# Better Model

#### Use hyperas for hyperparam tuning

In [1]:
import pandas as pd
import numpy as np
from bs4 import BeautifulSoup
from sklearn import preprocessing

In [3]:
import polyglot
from polyglot.text import Text, Word
from polyglot.mapping import Embedding
from keras.preprocessing import sequence

Using TensorFlow backend.


In [4]:
from sklearn.model_selection import train_test_split
from sklearn.metrics import accuracy_score

In [5]:
from keras.utils import np_utils
from keras.layers import Input, Dense, LSTM, Activation
from keras.models import Model, Sequential
from keras import optimizers

In [6]:
from hyperopt import Trials, STATUS_OK, tpe, rand
from hyperas import optim
from hyperas.distributions import choice, uniform, conditional

In [7]:
def data():
    MAX_WORD_COUNT = 150
    class TextClassificationDataSet(object):
        def __init__(self, 
                     file_path,
                     word_embedding='./polyglot/embeddings2/zh/embeddings_pkl.tar.bz2',
                     MAX_WORD_COUNT=MAX_WORD_COUNT,
                     text_col_name='text',
                     label_col_name='tags',
                     one_hot_encoder=None):
            self.MAX_WORD_COUNT = MAX_WORD_COUNT

            self.df = pd.read_csv(file_path)
            self.text_col_name = text_col_name
            self.label_col_name = label_col_name

            if label_col_name is not None:
                self.label_encoder = self._fit_label_encoder(label_col_name)
                self.onehot_encoder = self._fit_onehot_encoder()

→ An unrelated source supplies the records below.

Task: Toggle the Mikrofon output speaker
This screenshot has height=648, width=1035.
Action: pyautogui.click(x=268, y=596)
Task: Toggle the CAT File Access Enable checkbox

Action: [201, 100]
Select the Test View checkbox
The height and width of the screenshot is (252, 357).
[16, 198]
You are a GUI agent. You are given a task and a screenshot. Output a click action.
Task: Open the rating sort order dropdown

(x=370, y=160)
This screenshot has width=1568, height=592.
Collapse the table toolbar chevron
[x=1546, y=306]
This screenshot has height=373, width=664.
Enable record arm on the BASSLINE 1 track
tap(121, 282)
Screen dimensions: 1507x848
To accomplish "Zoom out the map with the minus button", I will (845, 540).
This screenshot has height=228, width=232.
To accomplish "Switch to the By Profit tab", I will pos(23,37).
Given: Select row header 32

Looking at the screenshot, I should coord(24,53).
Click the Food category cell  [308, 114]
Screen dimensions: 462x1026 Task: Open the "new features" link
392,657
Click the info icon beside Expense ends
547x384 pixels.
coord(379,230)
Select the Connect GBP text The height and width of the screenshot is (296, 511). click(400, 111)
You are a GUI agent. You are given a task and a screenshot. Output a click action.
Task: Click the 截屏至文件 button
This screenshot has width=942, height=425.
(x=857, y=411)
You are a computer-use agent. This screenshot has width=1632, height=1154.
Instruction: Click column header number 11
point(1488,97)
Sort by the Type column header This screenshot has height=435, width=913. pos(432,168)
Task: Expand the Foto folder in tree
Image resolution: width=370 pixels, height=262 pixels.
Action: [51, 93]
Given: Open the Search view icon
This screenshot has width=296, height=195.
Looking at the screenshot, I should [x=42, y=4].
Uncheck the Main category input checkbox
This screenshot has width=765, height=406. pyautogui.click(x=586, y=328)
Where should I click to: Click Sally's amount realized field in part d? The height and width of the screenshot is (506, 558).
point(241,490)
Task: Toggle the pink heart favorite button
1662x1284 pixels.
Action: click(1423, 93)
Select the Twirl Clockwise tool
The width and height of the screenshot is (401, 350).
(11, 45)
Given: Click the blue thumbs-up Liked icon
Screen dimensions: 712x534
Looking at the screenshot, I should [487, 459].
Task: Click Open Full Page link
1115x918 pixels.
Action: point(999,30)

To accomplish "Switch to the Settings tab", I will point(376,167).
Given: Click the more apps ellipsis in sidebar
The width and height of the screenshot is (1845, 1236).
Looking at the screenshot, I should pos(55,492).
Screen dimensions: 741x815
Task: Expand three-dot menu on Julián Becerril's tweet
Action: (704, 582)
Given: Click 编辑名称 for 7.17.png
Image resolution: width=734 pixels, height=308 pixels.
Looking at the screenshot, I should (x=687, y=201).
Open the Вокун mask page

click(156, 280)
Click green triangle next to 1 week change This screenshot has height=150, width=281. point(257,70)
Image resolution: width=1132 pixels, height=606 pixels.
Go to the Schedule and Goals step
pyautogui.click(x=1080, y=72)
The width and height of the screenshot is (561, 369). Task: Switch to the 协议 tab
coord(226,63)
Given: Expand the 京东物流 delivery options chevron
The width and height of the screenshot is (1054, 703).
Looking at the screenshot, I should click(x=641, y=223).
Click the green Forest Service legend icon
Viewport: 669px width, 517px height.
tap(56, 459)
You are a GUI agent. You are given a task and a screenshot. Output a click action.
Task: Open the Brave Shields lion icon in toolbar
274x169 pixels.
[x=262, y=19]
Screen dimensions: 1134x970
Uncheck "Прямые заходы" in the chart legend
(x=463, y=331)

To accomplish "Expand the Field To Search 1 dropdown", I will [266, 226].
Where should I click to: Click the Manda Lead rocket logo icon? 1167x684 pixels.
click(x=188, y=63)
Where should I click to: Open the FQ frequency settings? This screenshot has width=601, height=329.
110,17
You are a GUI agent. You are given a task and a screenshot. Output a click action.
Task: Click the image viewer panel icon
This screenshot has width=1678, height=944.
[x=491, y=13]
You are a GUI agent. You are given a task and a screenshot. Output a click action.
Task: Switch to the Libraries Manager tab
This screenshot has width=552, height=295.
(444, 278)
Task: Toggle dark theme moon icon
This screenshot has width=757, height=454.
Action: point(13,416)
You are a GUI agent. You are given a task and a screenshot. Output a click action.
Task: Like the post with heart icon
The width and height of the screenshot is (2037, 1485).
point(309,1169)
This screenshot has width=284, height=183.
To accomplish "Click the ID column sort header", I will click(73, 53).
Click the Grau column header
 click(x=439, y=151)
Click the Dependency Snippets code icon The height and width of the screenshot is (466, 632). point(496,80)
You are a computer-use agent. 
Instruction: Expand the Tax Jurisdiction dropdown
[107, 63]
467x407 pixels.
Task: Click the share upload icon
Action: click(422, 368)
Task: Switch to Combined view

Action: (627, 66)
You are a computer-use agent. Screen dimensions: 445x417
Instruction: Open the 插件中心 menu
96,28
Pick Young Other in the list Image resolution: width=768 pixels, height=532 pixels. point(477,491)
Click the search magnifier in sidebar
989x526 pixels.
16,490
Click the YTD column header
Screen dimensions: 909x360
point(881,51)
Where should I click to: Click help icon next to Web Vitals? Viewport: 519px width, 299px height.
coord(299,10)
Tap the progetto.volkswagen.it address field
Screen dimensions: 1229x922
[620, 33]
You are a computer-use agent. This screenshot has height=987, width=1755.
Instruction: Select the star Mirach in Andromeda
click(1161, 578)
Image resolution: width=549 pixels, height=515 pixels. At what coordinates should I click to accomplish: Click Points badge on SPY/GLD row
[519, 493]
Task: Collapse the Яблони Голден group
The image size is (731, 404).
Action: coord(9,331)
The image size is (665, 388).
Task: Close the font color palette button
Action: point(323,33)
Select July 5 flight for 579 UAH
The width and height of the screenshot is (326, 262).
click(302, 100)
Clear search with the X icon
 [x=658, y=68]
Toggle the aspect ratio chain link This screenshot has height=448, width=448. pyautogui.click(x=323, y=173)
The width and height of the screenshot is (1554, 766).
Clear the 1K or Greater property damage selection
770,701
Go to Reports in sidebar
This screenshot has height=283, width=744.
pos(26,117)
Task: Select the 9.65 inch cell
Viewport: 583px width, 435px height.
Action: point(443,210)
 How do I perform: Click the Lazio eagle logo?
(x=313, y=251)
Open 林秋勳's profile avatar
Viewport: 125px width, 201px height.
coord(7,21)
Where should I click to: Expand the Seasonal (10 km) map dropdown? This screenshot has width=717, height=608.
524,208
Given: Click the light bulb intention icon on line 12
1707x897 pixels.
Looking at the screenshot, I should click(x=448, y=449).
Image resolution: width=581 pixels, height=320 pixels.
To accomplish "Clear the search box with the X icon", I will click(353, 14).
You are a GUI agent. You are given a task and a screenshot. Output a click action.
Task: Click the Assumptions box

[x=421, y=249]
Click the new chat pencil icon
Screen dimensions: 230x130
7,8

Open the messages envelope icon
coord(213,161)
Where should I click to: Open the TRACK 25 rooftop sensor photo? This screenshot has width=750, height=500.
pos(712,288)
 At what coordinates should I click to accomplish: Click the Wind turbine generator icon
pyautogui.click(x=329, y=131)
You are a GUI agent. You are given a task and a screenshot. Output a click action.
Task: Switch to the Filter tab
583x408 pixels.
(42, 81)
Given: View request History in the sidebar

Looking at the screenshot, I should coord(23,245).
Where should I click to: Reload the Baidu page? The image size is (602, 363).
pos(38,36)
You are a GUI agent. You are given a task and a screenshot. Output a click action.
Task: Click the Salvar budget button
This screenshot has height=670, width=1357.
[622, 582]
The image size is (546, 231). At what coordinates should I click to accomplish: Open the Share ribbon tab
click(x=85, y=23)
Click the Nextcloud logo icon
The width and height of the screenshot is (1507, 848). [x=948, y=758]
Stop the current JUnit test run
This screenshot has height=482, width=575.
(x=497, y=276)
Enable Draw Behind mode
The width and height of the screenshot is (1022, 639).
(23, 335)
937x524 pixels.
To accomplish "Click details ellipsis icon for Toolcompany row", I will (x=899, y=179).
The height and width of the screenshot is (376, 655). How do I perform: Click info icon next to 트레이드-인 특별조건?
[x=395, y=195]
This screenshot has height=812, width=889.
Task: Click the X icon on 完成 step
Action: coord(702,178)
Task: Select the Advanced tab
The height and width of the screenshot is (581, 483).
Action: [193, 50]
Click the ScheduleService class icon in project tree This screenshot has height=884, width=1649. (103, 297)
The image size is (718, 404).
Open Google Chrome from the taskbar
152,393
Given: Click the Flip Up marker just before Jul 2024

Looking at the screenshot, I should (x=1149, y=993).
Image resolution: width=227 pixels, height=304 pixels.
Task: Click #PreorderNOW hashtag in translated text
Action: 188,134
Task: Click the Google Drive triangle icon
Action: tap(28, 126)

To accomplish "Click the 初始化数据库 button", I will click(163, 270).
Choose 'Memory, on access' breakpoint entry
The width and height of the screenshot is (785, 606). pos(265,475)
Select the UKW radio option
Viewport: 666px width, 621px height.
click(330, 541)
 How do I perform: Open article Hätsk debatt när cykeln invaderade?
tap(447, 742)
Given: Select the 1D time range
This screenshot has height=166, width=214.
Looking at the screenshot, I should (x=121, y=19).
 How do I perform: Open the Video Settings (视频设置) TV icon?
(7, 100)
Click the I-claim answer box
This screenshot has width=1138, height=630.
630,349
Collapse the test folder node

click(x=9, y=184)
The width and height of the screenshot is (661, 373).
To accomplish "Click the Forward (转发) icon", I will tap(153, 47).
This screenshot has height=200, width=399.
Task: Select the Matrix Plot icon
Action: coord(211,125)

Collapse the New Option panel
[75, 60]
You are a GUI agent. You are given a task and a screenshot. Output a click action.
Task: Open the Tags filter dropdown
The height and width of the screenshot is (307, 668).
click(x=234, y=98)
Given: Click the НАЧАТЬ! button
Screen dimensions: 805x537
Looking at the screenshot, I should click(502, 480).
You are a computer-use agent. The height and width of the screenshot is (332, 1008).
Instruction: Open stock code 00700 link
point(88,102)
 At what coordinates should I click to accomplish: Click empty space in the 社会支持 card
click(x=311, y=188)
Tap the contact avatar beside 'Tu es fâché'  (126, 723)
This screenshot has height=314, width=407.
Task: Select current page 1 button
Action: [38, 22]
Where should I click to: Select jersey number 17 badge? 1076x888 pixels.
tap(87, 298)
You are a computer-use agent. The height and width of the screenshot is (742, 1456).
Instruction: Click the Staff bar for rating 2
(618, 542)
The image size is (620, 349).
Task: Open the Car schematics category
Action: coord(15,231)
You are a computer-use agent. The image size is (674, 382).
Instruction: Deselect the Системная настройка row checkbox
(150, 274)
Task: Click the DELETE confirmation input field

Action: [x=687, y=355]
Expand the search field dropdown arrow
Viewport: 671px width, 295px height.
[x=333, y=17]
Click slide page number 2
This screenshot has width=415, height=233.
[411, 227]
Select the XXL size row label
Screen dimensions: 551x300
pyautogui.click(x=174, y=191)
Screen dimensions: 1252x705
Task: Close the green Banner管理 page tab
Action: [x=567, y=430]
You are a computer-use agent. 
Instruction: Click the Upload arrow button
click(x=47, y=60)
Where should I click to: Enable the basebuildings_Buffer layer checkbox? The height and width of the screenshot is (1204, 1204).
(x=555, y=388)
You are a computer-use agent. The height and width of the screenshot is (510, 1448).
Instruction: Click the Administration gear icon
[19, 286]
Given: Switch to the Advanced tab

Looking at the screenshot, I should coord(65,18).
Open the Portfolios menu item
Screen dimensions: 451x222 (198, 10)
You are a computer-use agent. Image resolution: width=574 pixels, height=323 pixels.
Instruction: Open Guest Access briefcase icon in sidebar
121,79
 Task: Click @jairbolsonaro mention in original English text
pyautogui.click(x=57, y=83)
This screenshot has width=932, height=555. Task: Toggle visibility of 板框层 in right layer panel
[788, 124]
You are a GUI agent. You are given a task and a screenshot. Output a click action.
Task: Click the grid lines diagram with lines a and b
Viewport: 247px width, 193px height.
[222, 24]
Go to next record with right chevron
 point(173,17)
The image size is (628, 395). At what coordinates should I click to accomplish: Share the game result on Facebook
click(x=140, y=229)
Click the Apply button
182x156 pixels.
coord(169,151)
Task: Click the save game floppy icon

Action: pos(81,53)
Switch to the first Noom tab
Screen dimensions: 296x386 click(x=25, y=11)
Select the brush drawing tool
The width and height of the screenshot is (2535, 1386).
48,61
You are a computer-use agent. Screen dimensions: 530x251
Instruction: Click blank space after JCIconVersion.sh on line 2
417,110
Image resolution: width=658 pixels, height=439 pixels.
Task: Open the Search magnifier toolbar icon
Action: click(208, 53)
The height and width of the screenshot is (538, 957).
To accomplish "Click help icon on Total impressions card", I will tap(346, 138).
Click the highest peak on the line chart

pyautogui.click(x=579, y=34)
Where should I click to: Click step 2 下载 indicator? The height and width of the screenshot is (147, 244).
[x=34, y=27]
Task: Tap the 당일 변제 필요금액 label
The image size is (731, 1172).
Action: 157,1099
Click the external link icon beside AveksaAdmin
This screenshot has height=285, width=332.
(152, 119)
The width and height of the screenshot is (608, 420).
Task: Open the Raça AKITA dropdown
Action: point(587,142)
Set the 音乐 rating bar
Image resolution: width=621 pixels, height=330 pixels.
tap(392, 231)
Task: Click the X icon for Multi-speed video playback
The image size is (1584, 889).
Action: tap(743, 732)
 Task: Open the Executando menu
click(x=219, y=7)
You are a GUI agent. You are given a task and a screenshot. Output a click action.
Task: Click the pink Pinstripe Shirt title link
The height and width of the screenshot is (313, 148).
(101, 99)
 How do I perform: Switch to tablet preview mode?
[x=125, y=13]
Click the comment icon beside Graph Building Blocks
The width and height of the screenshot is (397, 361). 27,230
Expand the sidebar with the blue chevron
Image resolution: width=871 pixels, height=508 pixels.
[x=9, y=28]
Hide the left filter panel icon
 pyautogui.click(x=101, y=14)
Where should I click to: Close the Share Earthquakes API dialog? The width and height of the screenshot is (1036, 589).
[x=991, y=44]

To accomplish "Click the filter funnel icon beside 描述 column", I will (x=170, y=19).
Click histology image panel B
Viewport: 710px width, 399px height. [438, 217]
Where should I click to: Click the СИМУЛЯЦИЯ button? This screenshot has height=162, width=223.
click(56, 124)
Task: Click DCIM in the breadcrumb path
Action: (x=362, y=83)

            if one_hot_encoder is not None:
                self.one_hot_encoder = one_hot_encoder

            self.embeddings = self._load_word_embeddings(word_embedding)

            self.features = None
            self.labels = None

        def get_features(self, use_cache=True):        
            if use_cache and self.features is not None:
                return self.features
            clean_text_col = self._get_clean_text_col(self.text_col_name)
            self.features = np.array(clean_text_col.apply(lambda x: np.squeeze(self._article2vecs_simple(x, embeddings=self.embeddings, max_word_count=self.MAX_WORD_COUNT))).tolist())
            return self.features

        def get_labels(self, use_cache=True):
            if self.label_col_name is None:
                raise KeyError('label_col_name is None, unable to get labels from the input data.')
            if use_cache and self.labels is not None:
                return self.labels
            self.labels = self.onehot_encoder.transform(self.df['label_index'].values.reshape(-1, 1)).toarray()
            return self.labels

        def _parse_text(self, text):
            if isinstance(text, str):
                text_parsed = Text(text)
            else:
                text_parsed = text
            return text_parsed

        def _article2vecs_simple(self, article_text, embeddings, max_word_count):
            if isinstance(article_text, str):
                article_parsed = self._parse_text(article_text)

            sentences_words_embedding = sequence.pad_sequences([[embeddings.get(word) for word in article_parsed.words if embeddings.get(word) is not None]], maxlen=max_word_count, truncating='post', dtype='float32')
            return sentences_words_embedding

        def _load_word_embeddings(self, word_embedding):
            if isinstance(word_embedding, Embedding):
                return word_embedding
            else:
                return Embedding.load(word_embedding)

        def _load_data_from_csv(self, file_path):
            return pd.read_csv(file_path)

        def _get_clean_text_col(self, text_col):
            """remove html tags in text"""
            text_col = self.df[text_col]
            return text_col.apply(lambda x: BeautifulSoup(x, "html5lib").text)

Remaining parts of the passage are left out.